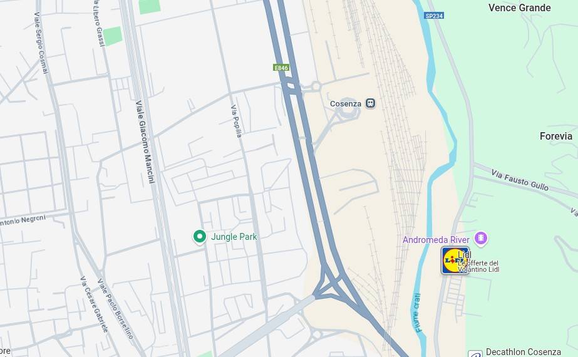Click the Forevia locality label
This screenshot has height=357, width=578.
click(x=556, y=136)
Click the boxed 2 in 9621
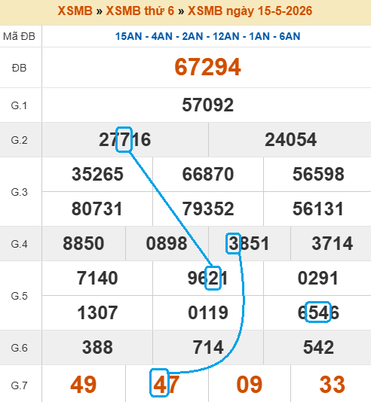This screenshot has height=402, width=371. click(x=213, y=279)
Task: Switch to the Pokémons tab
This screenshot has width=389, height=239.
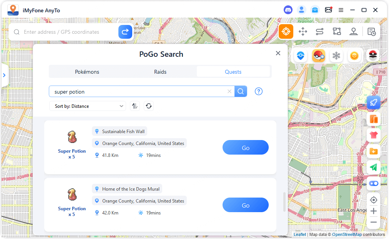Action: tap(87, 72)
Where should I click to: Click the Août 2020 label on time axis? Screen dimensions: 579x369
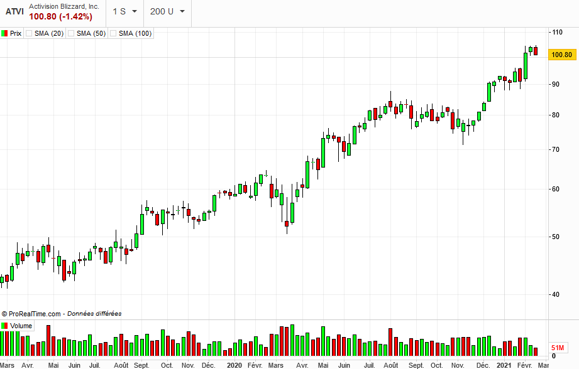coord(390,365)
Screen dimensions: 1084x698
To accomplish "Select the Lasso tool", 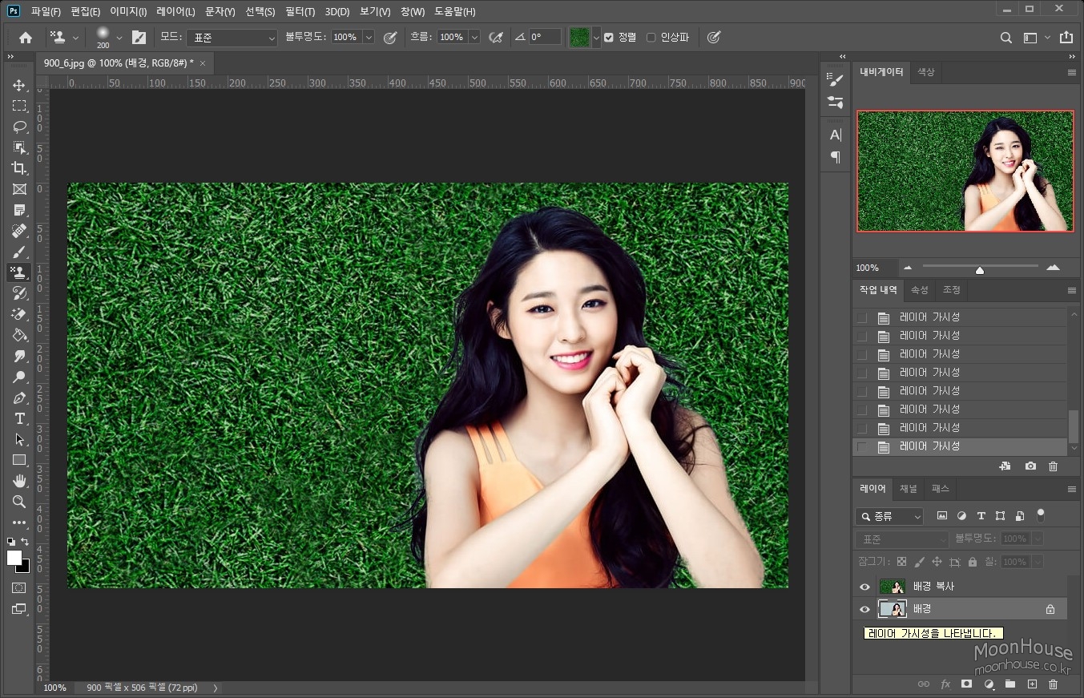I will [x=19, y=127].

__________

In the material above, the stretch from the line with "Click the boxed 2 in 9621" through the line with "Screen dimensions: 1084x698" is to be given again exactly, minus the pictures.

Click the boxed 2 in 9621
This screenshot has height=402, width=371. click(x=213, y=279)
Task: Switch to the Pokémons tab
This screenshot has width=389, height=239.
Action: tap(87, 72)
Where should I click to: Click the Août 2020 label on time axis? Screen dimensions: 579x369
coord(390,365)
Screen dimensions: 1084x698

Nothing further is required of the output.